We review de novo the district court’s decision to deny Mr. Metcalfs habeas petition. See Lockhart v. Terhune, 250 F.3d 1223, 1228 (9th Cir.2001). Because the Antiterrorism and Effective Death Penalty Act (“AEDPA”) governs Mr. Metcalfs case, we may grant habeas relief only if the state court’s decision (1) “was contrary to, or involved an unreasonable application of, clearly established Federal law, as determined by the Supreme Court of the United States” or (2) “was based on an unreasonable determination of the facts in light of the evidence presented in the State court proceeding.” 28 U.S.C. § 2254(d).
II.
A.
Mr. Metcalf argues first that comments made by the trial judge violated his Fifth Amendment right not to testify at his trial. Both Mr. Metcalf and the government agree that the trial judge’s comments constituted error under Griffin v. California, 380 U.S. 609, 85 S.Ct. 1229, 14 L.Ed.2d 106 (1965). However, Griffin errors are trial errors, not structural errors, and are subject to harmless error review. See Rice v. Wood, 77 F.3d 1138, 1143 (9th Cir.1996).

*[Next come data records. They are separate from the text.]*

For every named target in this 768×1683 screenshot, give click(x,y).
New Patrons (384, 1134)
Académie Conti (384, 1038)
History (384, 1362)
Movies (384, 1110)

The California appellate court concluded that the Griffin error in Mr. Metcalfs case was harmless. In light of the evidence presented in this case, we find that it was not clear error for the California appellate court to conclude that the Griffin error was harmless. See Van Tran v. Lindsey, 212 F.3d 1143,1152 (9th Cir.), cert, denied, 531 U.S. 944, 121 S.Ct. 340, 148 L.Ed.2d 274 (2000).
B.
Mr. Metcalf argues next that his Sixth Amendment right to counsel was violated because defense counsel was not present at the post-indictment live lineup, even though a defense investigator was. In support of his argument, Mr. Metcalf relies primarily on United States v. Wade, [665]*665388 U.S. 218, 237, 87 S.Ct. 1926, 18 L.Ed.2d 1149 (1967).

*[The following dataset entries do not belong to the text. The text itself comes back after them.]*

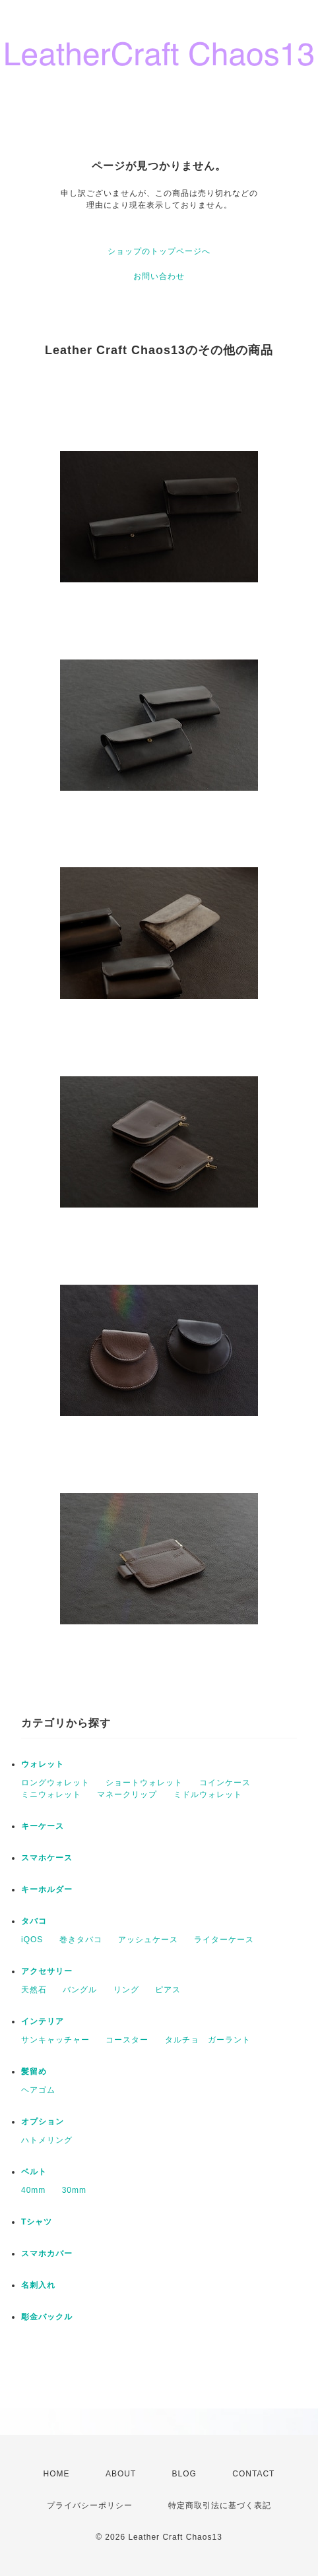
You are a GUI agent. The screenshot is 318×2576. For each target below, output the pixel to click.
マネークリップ (127, 1794)
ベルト (34, 2171)
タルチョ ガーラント (208, 2039)
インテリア (42, 2021)
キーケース (42, 1826)
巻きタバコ (80, 1939)
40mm (33, 2190)
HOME (57, 2473)
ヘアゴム (38, 2090)
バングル (80, 1989)
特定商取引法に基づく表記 (219, 2505)
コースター (127, 2039)
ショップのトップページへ (159, 251)
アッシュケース (148, 1939)
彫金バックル (47, 2316)
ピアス (168, 1989)
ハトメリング (47, 2140)
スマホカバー (47, 2253)
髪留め (34, 2071)
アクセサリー (47, 1971)
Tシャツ (36, 2221)
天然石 (34, 1989)
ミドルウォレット (208, 1794)
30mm (74, 2190)
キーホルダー (47, 1889)
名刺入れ (38, 2285)
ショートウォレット (144, 1782)
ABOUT (121, 2473)
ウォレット (42, 1764)
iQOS (32, 1939)
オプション (42, 2121)
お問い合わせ (159, 276)
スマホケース (47, 1857)
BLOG (184, 2473)
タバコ (34, 1921)
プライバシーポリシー (90, 2505)
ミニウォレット (51, 1794)
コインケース (225, 1782)
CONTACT (253, 2473)
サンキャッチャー (55, 2039)
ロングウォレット (55, 1782)
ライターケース (224, 1939)
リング (126, 1989)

We need not decide whether Mr. Met-calfs Sixth Amendment right to counsel was in fact violated under the circumstances. Assuming that there was a violation, there was still clear and convincing evidence that the eyewitnesses’ in-court identifications of Mr. Metcalf were based upon observations of him other than at the live lineup. See id. at 241, 87 S.Ct. 1926 (adopting the test established in Wong Sun v. United States, 371 U.S. 471, 83 S.Ct. 407, 9 L.Ed.2d 441 (1963)).
C.
Finally, Mr. Metcalf contends that his Sixth Amendment right to counsel was violated because trial counsel rendered ineffective assistance by failing to object to the admission of the lineup evidence. See Strickland v. Washington, 466 U.S. 668, 687, 104 S.Ct. 2052, 80 L.Ed.2d 674 (1984) (discussing standard for ineffective assistance of counsel). We conclude that, even if trial counsel was ineffective for not objecting to the lineup evidence, Mr. Metcalf suffered no prejudice as a result.
Accordingly, the judgment of the district court is AFFIRMED.